Martha and Paul Crombie's new home doesn't have a yard and is about one-third smaller than their old house. They love it.
"Oh, my gosh, this is perfect," Martha Crombie recalls thinking when their Realtor showed them what would become their new 1,800-square-foot home. It is one of 17 houses in Vandalia, a cottage neighborhood about a mile from downtown Franklin.
Cottage developments are increasingly popular with everyone from first-time buyers looking for an affordable house to downsizers like the Crombies. Typically built around community courtyards or with small individual yards, they combine the lock-and-go convenience of a condo with the privacy of a single-family home with no shared walls.

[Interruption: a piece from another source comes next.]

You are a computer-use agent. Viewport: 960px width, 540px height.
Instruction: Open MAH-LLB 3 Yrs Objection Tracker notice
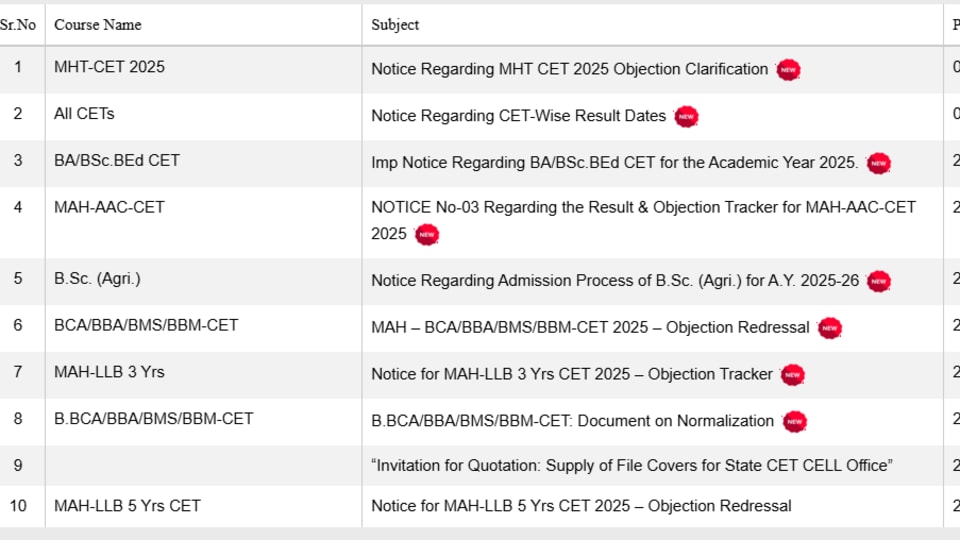click(x=572, y=374)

Because they make smart use of available land, cottages are popular in cities. Several cottage communities have been completed or are planned in Nashville. More recently, they have made their way to Franklin and even suburban Nolensville.
Vandalia's front porches, courtyard, community garden and community fire pit will encourage residents to spend time together, Martha Crombie said.
"In the evenings, we'll get to know our neighbors," she said.
Demand for cottage homes is growing in Franklin and Nashville. Most of Vandalia's 17 homes are still under construction, but most have already been purchased. When Carbine & Associates announced it was building the Cottages at Old Liberty, an eight-home neighborhood near the Factory in Franklin, buyers snapped them up before they were built.
"It's a lifestyle that a lot of different buyers are looking for," said Ashlyn Hines, a principal with Bristol Development Group, the company developing Vandalia.
Cottages appeal to busy homeowners who have better things to do than maintain a large yard and a house with space they never use, said James Carbine, whose company developed the Cottages at Old Liberty.
"Everybody's lifestyle is go, go, go," he said.
Smaller interiors and efficient use of land help hold down the price of cottage developments. The Cottages at Old Liberty were priced around $400,000 for about 2,700 square feet. Prices at Vandalia range from the $200,000s to the low $400,000s. Home sizes range from 1,250 to 1,805 square feet.
When Regent Homes built two 2,000-square-foot cottage-style homes on Cummins Street in Franklin and priced them in the mid-$400,000 range, buyers grabbed them instantly.
"They sold the very minute we put them on the market," said Regent Homes President David McGowan.
Wide price range
Regent is building cottage-style homes in Burkitt Springs, a subdivision in the Williamson County town of Nolensville. At 1,400 to 1,600 square feet, they appeal to first-time buyers as well as downsizers. Prices in the community, which features a mix of cottages, townhomes and traditional homes, start at $187,900, McGowan said.
In Nashville, Aerial Development is developing East Greenway Park, a 62-home infill community on the city's east side. Homes will range from 1,200 to 2,500 square feet and will be priced from $225,000 to $375,000 or more.
Developer Jeff Miller is launching the Cottages of White Avenue, an eight-cottage development in the Woodland in Waverly neighborhood. The three-bedroom, 2½-bath homes will range in size, starting at 1,500 square feet. Prices will start under $400,000.
"Eight homes around a central courtyard will encourage people to talk to their neighbors, a sense of community," Miller said.
The eight homes in one of Nashville's newest cottage communities, Acklen Park Cottages, all sold quickly, said Barbara Browning, a broker with Village Real Estate Services. The community is adjacent to Sylvan Park. The cottages, with three bedrooms, three full baths, hardwood floors and an attached garage, were priced from $385,000 to $435,000.
"What's not to like?" Browning said. "I bought one."
Nashville's most prolific builder of cottage homes, Core Development Services, is developing Richland Station in the Sylvan Park neighborhood. The 40-home community will be Core's fifth cottage development in seven years.